- **Requests**:
(a) Please rewrite the stretch of the sound card forum post from "Fegefeuer, thanks for" through "too I'm sure.", changing "SPDIF" to "S/PDIF".
(b) Answer these questions from the sound card forum post:
(i) What sampling rate does the writer ask about for Headphone mode?
(ii) What price does the writer give for the OEM Soundblaster Z?
(iii) Which surround technology does the writer prefer after comparing the two?
(c) List every sound card line or model that the sound card forum post mentions by name.

Further confirmation that Speakers mode (unlike the previous X-FI's) is not in any way compatible for surround headphone use if you're using the lineouts to an amp; or if you're using SPDIF/Optical out either. Speaker mode is totally for Speakers and that's it.

 

Fegefeuer, thanks for replying - I take it that you can at least switch to clean 2 channel audio, using 'stereo direct' for the very best stereo audio in Headphone mode? Does it do it at 192Khz? One thing though.. you said that you "switch all the time" - why'd you do that if the sound is all fluffed up?

 

**EDIT**

Now that Feg (thank you.. at last somebody here is using optical) has confirmed that headphone mode works via SPDIF (*EDIT* new article from Creative supports this http://support.creative.com/kb/ShowArticle.aspx?sid=121466.), it looks likely I'll be going for a cheap $65 OEM Soundblaster Z and an Audio-GD DAC/AMP version 11 or 15 via SPDIF out. You could do the same setup with a cheap Xonar too I'm sure.

 

This option is almost half as much again as getting a ZxR/STX, but ***k it... The ACM and daughterboard are extraneous unneeded junk to me as far as Creative's offering goes. The STX has Dolby Headphone: but after comparing the two surround technologies in RL, I far prefer SBZ Pro Studio. DH sounds lush though; bit messy but great. (Only heard through the DG v an SBZ).

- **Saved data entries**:
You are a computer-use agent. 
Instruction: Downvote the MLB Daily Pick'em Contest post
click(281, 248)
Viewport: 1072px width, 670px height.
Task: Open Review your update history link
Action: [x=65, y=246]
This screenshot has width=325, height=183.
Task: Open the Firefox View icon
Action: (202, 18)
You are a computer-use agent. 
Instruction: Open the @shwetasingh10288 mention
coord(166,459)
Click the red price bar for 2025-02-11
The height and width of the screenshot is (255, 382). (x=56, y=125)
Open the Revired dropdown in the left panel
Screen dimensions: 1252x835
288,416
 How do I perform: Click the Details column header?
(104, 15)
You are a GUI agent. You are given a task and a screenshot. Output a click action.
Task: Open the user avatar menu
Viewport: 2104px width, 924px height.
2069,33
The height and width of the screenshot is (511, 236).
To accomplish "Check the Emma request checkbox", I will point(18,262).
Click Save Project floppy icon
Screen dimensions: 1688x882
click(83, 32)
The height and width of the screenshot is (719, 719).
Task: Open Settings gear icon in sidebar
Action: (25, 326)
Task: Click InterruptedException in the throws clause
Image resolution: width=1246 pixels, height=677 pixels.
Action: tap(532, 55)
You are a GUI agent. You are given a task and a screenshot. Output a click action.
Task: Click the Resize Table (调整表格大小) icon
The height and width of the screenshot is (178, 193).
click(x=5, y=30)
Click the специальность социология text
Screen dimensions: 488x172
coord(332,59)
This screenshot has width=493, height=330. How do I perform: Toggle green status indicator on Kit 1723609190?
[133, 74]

- **Completed exercise**:
(a)
Fegefeuer, thanks for replying - I take it that you can at least switch to clean 2 channel audio, using 'stereo direct' for the very best stereo audio in Headphone mode? Does it do it at 192Khz? One thing though.. you said that you "switch all the time" - why'd you do that if the sound is all fluffed up?

 

**EDIT**

Now that Feg (thank you.. at last somebody here is using optical) has confirmed that headphone mode works via S/PDIF (*EDIT* new article from Creative supports this http://support.creative.com/kb/ShowArticle.aspx?sid=121466.), it looks likely I'll be going for a cheap $65 OEM Soundblaster Z and an Audio-GD DAC/AMP version 11 or 15 via S/PDIF out. You could do the same setup with a cheap Xonar too I'm sure.

(b)
(i) 192Khz
(ii) $65
(iii) SBZ Pro Studio

(c)
X-FI
Soundblaster Z
Xonar
ZxR
STX